— Task statement —
Identify every line in the records that contains the word "location" and copy each of those lines.

— Provided entries —
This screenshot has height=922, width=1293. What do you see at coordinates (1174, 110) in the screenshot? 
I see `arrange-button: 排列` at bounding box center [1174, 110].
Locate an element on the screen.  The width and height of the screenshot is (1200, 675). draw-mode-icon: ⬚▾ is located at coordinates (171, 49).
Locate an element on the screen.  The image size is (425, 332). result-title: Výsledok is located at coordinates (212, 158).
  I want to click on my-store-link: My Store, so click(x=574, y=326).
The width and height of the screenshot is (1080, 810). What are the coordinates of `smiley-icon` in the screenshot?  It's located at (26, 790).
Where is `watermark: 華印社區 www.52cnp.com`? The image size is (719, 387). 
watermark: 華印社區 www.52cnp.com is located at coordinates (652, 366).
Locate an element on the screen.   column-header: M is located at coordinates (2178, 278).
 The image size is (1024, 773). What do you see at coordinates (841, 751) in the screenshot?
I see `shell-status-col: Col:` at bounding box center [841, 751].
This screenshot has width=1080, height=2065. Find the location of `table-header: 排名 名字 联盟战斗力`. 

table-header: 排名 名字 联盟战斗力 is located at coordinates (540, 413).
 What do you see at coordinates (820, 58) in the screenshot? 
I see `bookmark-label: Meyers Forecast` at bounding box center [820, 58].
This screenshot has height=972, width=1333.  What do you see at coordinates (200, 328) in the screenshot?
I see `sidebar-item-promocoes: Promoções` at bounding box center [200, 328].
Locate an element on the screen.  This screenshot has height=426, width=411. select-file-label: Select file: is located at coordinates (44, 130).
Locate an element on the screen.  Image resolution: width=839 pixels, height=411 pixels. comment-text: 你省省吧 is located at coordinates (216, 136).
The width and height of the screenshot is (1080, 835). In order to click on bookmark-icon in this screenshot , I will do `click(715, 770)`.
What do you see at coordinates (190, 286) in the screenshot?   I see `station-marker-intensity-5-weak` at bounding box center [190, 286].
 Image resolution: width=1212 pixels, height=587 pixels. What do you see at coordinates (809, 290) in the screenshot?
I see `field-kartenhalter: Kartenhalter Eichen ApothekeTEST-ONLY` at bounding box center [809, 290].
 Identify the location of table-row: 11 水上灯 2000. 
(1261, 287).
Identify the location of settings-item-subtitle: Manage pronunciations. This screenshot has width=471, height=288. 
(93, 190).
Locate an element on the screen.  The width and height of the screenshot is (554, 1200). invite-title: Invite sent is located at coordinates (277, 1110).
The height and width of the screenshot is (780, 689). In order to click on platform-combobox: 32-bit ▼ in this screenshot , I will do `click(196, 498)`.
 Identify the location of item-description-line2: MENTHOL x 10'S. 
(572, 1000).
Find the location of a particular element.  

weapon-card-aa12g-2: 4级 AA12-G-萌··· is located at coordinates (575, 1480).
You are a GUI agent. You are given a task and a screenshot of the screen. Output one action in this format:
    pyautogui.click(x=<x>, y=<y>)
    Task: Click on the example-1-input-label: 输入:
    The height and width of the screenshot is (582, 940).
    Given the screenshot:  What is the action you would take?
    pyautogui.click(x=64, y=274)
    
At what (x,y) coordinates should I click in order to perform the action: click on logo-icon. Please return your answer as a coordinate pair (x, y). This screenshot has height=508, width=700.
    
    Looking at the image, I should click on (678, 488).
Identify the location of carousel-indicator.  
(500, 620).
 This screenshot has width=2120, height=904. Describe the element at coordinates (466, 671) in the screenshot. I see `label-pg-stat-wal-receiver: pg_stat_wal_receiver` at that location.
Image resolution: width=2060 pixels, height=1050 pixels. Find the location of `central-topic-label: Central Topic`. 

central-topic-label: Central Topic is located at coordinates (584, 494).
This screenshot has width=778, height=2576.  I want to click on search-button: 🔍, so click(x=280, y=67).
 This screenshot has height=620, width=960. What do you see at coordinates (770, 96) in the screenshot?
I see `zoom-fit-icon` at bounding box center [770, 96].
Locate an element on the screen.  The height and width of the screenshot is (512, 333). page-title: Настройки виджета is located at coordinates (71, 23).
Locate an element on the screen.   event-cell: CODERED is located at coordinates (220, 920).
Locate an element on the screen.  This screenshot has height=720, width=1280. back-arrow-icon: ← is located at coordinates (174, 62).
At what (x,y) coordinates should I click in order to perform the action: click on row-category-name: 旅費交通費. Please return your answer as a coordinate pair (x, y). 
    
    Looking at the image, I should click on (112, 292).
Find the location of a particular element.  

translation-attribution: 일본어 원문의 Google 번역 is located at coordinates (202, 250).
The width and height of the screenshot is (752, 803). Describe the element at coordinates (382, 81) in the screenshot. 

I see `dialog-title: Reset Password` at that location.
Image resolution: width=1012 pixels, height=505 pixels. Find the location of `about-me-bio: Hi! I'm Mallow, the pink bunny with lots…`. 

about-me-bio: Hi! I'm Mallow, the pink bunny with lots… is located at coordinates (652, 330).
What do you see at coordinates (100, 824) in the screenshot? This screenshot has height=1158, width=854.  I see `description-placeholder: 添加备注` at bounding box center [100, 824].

— Solution —
This screenshot has width=1080, height=2065. Find the location of `table-header: 排名 名字 联盟战斗力`. 
 Identify the location of table-row: 11 水上灯 2000. 
Identify the location of settings-item-subtitle: Manage pronunciations. This screenshot has width=471, height=288. 
 Identify the location of item-description-line2: MENTHOL x 10'S. 
Find the location of a particular element.  
Identify the location of carousel-indicator.  
 This screenshot has width=2120, height=904. Describe the element at coordinates (466, 671) in the screenshot. I see `label-pg-stat-wal-receiver: pg_stat_wal_receiver` at that location.
Image resolution: width=2060 pixels, height=1050 pixels. Find the location of `central-topic-label: Central Topic`. 
Find the location of a particular element.  
I see `dialog-title: Reset Password` at that location.
Image resolution: width=1012 pixels, height=505 pixels. Find the location of `about-me-bio: Hi! I'm Mallow, the pink bunny with lots…`. 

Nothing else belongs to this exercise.